Dive Brief:
- CrowdStrike said the global IT crash on July 19 was caused by an undetected error in a rapid response content configuration update to its Falcon platform, according to a preliminary report issued late Tuesday.
- After releasing an interprocesscommunications template type in late February, a stress test was conducted in March and three additional IPC template instances were released in April, according to the report. However, two additional IPC template instances were released on July 19, and passed validation, even though they contained defective content, CrowdStrike said.
- Moving forward, CrowdStrike will add additional validation testing to rapid response content and develop a staggered deployment strategy, where the company releases new updates in batches. The company will also improve live monitoring and allow customers better control over delivery.
Dive Insight:
The preliminary review into how a defective software update in its Falcon security platform led to a historic crash of Windows computer systems worldwide comes as businesses continue to restore operations.
The defective update to its Falcon sensor caused about 8.5 million Windows systems across the globe to crash, leading to the blue screen of death at major companies, government agencies and other users.

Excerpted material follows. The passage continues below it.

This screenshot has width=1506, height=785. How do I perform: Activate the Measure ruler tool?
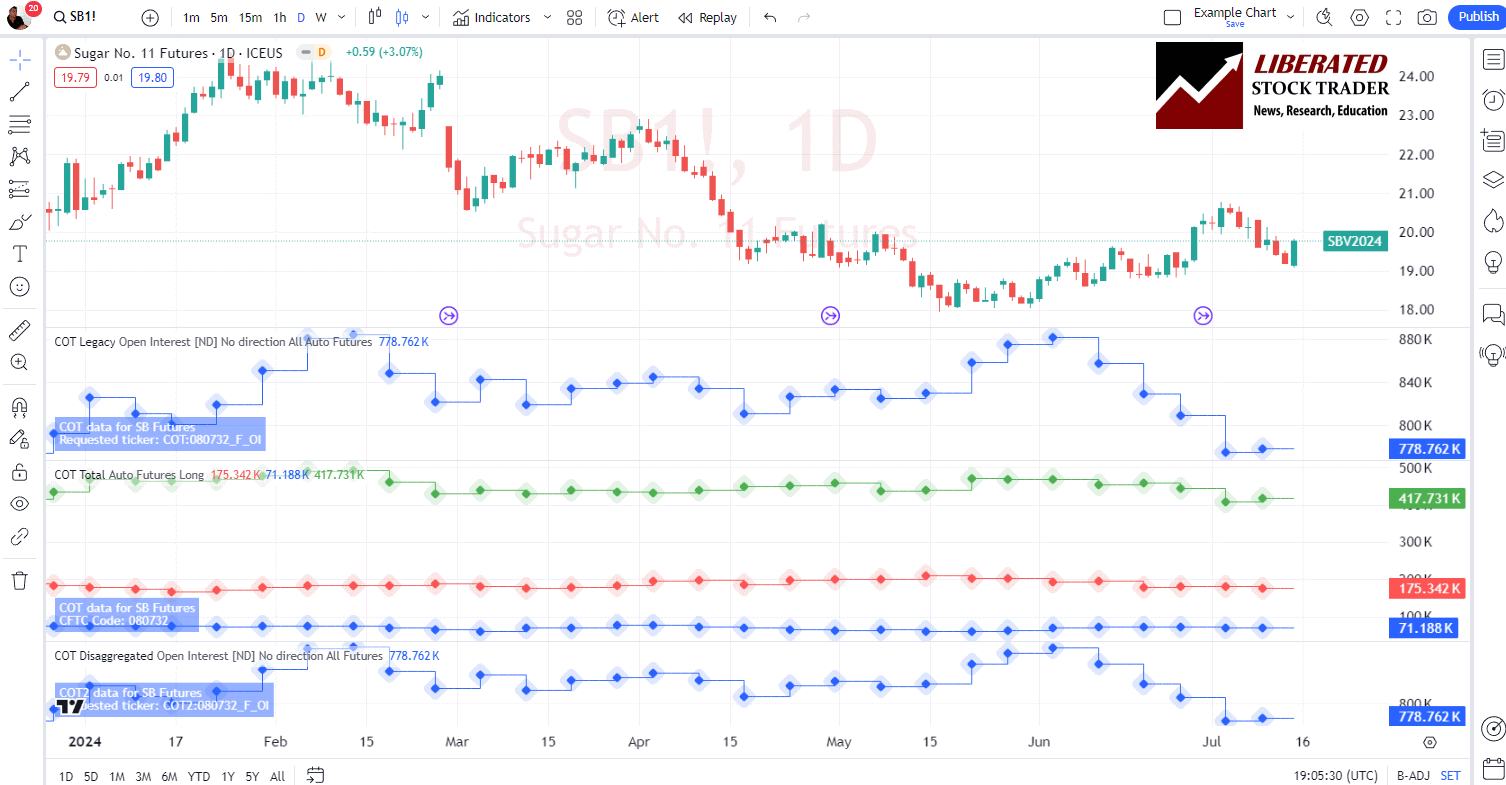pyautogui.click(x=19, y=329)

The report findings demonstrate that CrowdStrike needs to employ a dogfooding and canary deployment strategy for future rapid response deployments, according to Allie Mellen, principal analyst at Forrester.
“That means, much like they already do with sensor content updates, deploying rapid response content updates internally at CrowdStrike first, then rolling out deployment in increments,” Mellen said via email..
Dogfooding in software development involves testing a product internally before conducting larger rollouts. Canary deployment – much like in coal mining – involves doing preliminary product rollouts in a more controlled setting before engaging in larger customer shipments.
“What this means is they found a previously unknown bug in their testing infrastructure,” said Beth Linker, senior director of product management at Synopsys Software Integrity Group, via email. “The testing infrastructure is also code and can also have bugs.”
According to the CrowdStrike report, the company issues sensor content, which is shipped with product releases, as well as rapid response content, which are interim updates designed to respond to changes in adversary behavior.
Linker explained that CrowdStrike is trying to respond to dynamic behaviors in real time. The report indicates that CrowdStrike found a previously unknown bug in their testing infrastructure.
“A bug in your testing tools can mean that you miss a problem and find it in the field,” Linker said. “In this case, it was a catastrophic problem, but this kind of thing happens on a much smaller scale all the time.